(Source records)
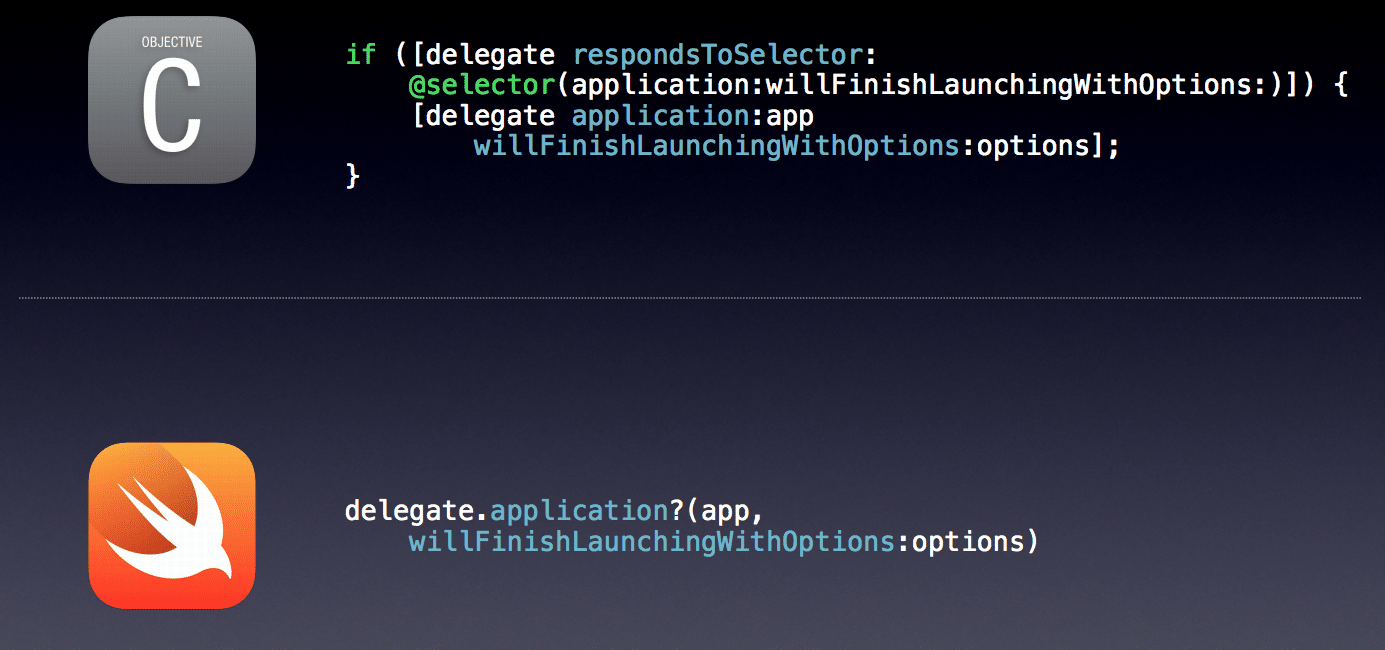
Task: Click the orange Swift bird icon
Action: point(172,525)
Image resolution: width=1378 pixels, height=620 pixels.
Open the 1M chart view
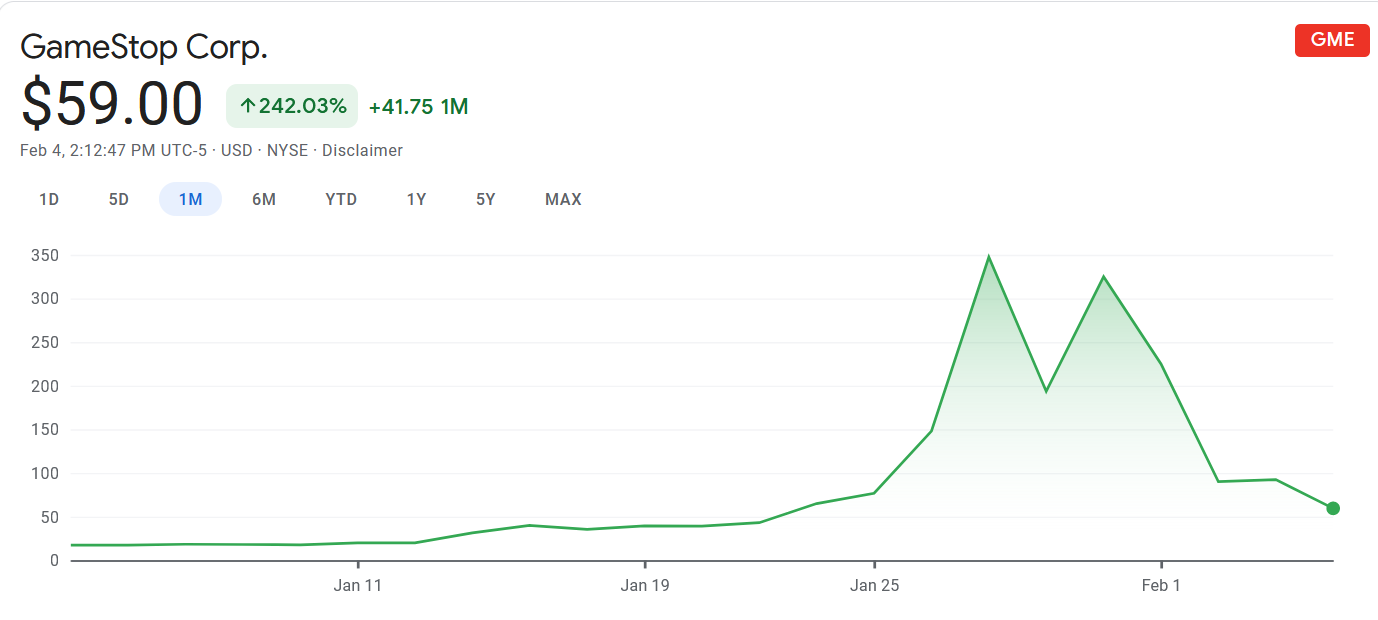click(190, 199)
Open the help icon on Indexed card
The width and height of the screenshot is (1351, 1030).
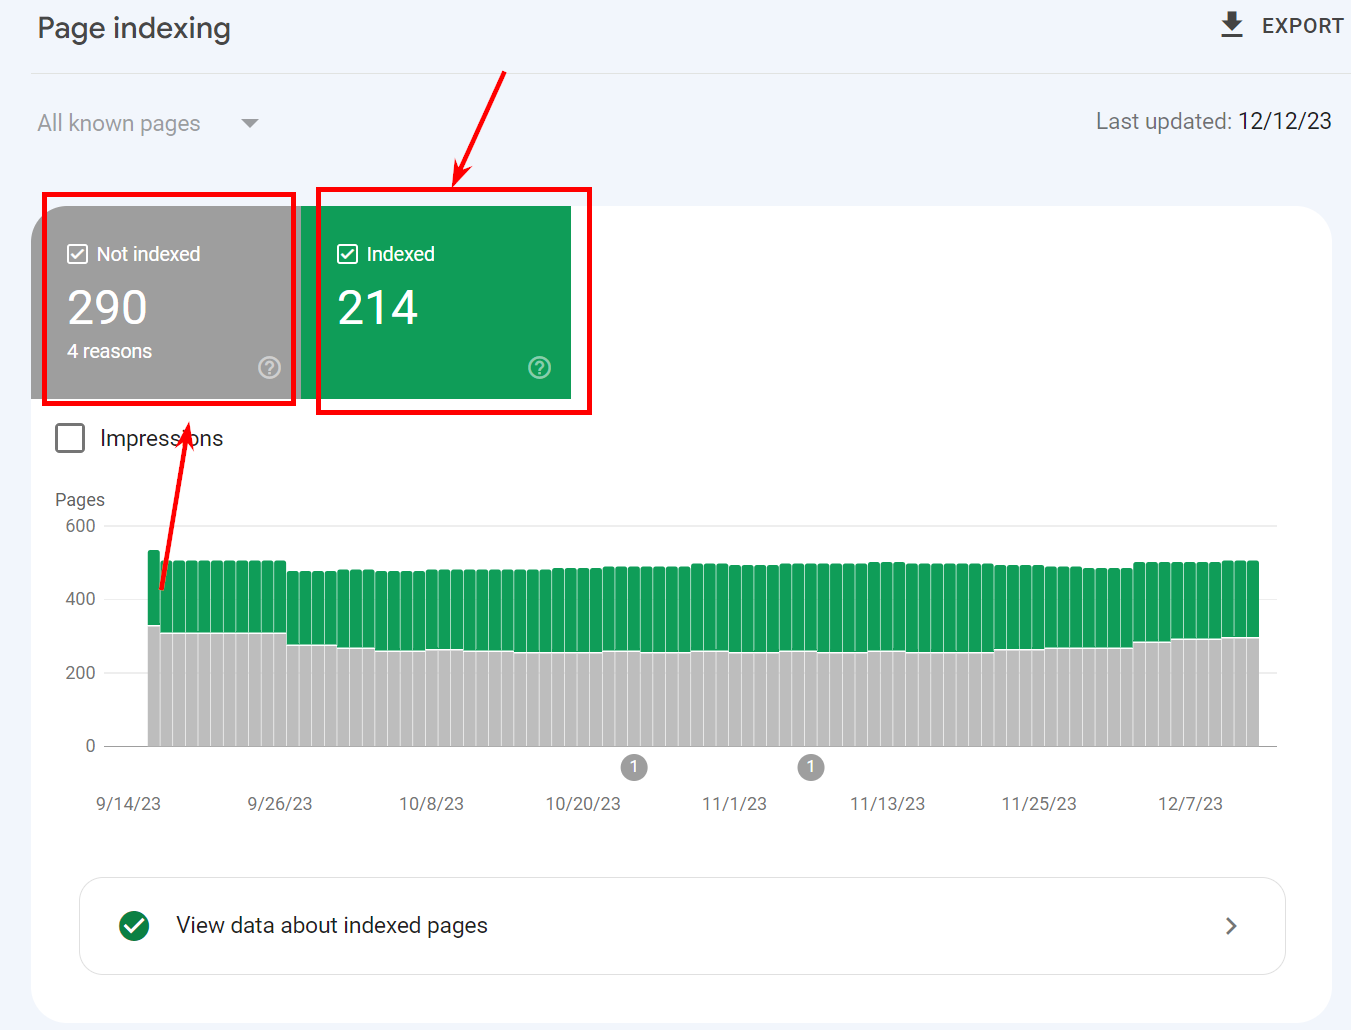tap(539, 367)
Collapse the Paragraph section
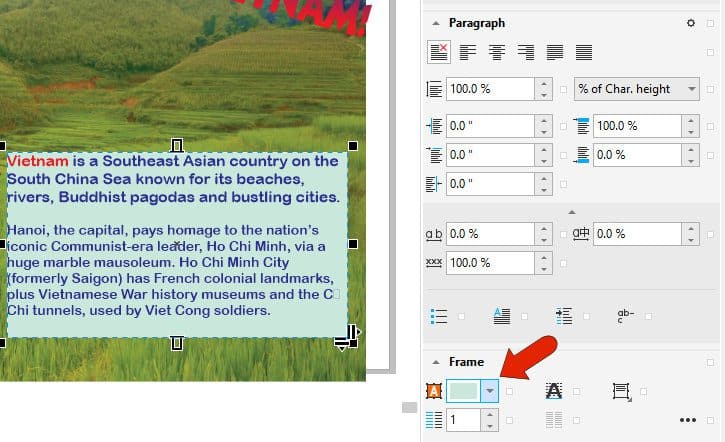Image resolution: width=725 pixels, height=442 pixels. pos(435,23)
(End Source records)
Problem details:
From the line containing "Open the help icon on Indexed card" through the last line of the entries, both included, print each line exactly and omit any picture.

Your solution:
Open the help icon on Indexed card
The width and height of the screenshot is (1351, 1030).
tap(539, 367)
Collapse the Paragraph section
Image resolution: width=725 pixels, height=442 pixels. pos(435,23)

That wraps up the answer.